2. write a well formulated letter to MOH. She may just lift her game
3. I also think you will need to sit down and narrow things down top threes on everything i.e, chose your top three venues. If one turns out not suitable you go the next, but you do not bring another venue into the fold to replace one of your missing three. It will settle you then. Worked for me!
Post # 4
My bestie did this with her wedding – I think she may have gotten up to 9 bridesmaids! In the end she did a big freak out and had to have a bit of a chat some of the girls about how she really wanted for them to be involved but that she just couldn’t have that many – she mainly focused the reason around their budget and that they had over-extended themselves and in the end she got it down to 3 BM’s. She worded it really nicely and generally found them other stuff to do ie. readings and no one was really too concerned about it. I know some people on here say that firing BM’s is a definitely No Go but I think if you word it well you should get what you want and still have your friend at the end of it – also, if people aren’t pulling their weight demote them or get rid of them. The whole idea of BM’s is to help you out and be there for you during the whole process – if they’re not doing that they’re not worth the drama! Or at least that’s my opinion! Good luck with everything!
Post # 5
- Wedding: September 2010 - Casa Real at Ruby Hill Winery
I personally think you cannot un-ask bridesmaids. I have 8 and I’ve felt like that’s too many at times, but I could never ask any of them to step down, because at the end of the day there’s a reason why I asked them. I would think twice before asking any of them to step down.
Post # 6
Thank you so much for the advice!
I’ve sent out a huge email to all seven bridesmaids regarding my expectations for the wedding and the possible cost for being a bridesmaids.

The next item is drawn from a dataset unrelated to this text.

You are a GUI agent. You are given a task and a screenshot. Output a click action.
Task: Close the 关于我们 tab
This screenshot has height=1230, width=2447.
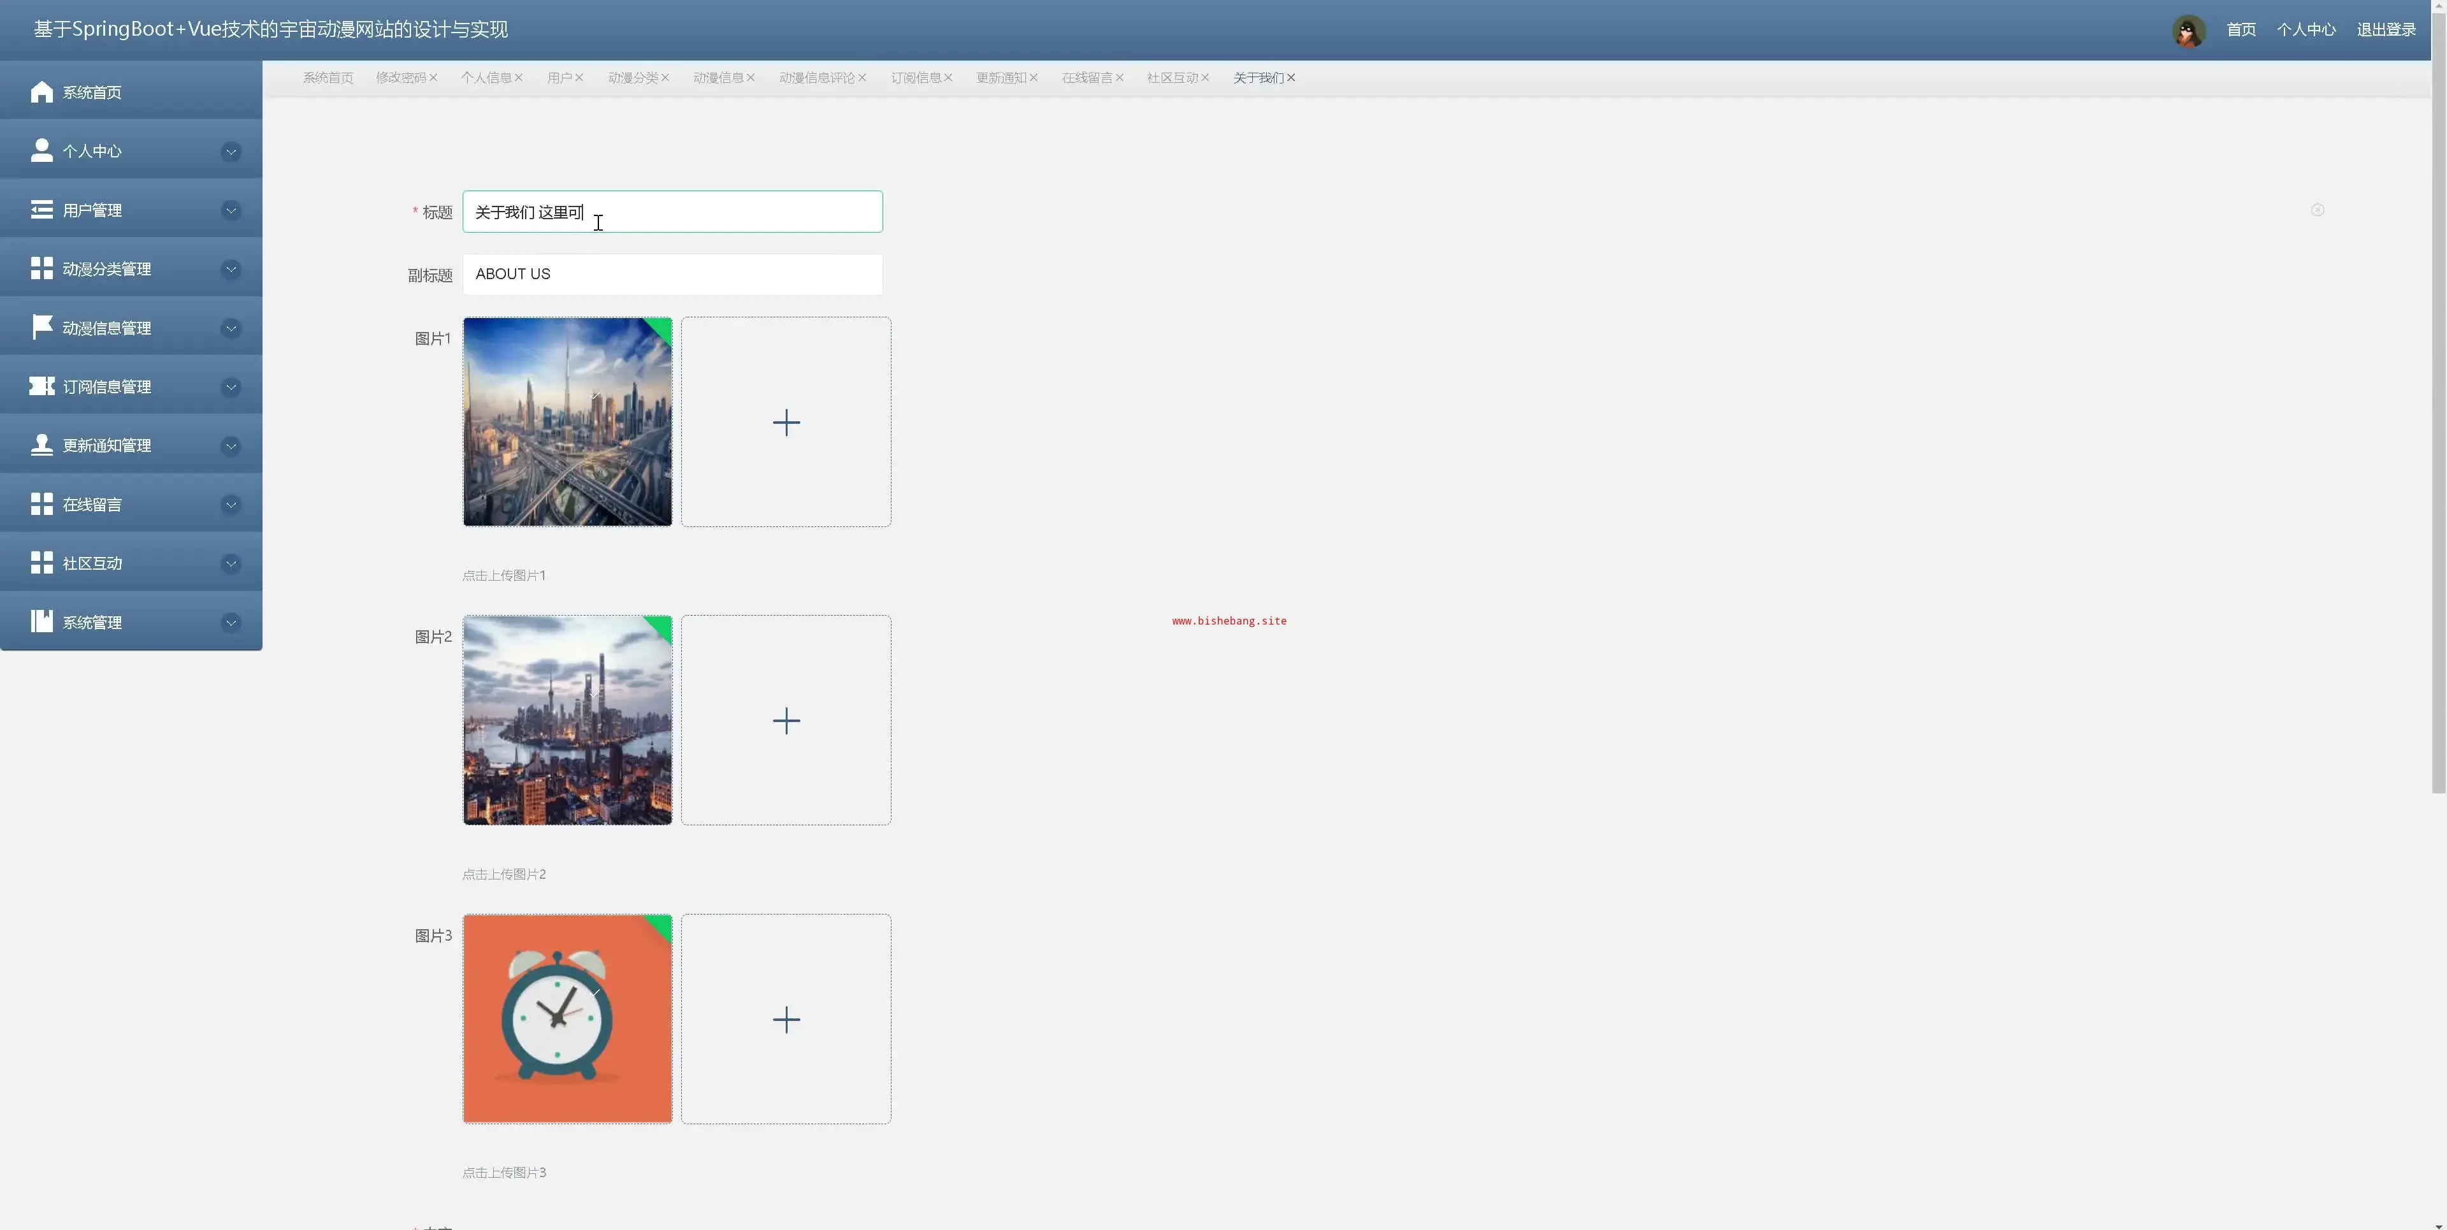1291,78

I asked them to graciously step down if they can’t afford being a bridesmaid or can’t be supportive during the planning of the wedding.
We’ll see what happens.
Post # 7
Even if I could afford it and wanted to be supportive, if I got a mass email calling all the bridesmaids to task and asking people to step down, I would likely respond with:
“Peace out Bridezilla – good luck to the other ‘maids!”
I think it is quite tactless to do it as a mass email, calling (or meeting them for coffee) each personally would be much preferable.
Post # 8
I took a moment and really thought about it and thought, Yep! I’m being ridulous. As much as I would love to meet my bridesmaids for coffee They live in different provinces and one in the states. I’ve tried calling but they all have careers and university. They have all said email was the best way to communicate. I wasn’t saying, DO THIS OR FEEL MY WRATH it was more, if you can do this great…if you can’t no problem…if I can help you with costs let me know… But I think I needed a wake up call myself…Thanks for your thoughts- Peace Out!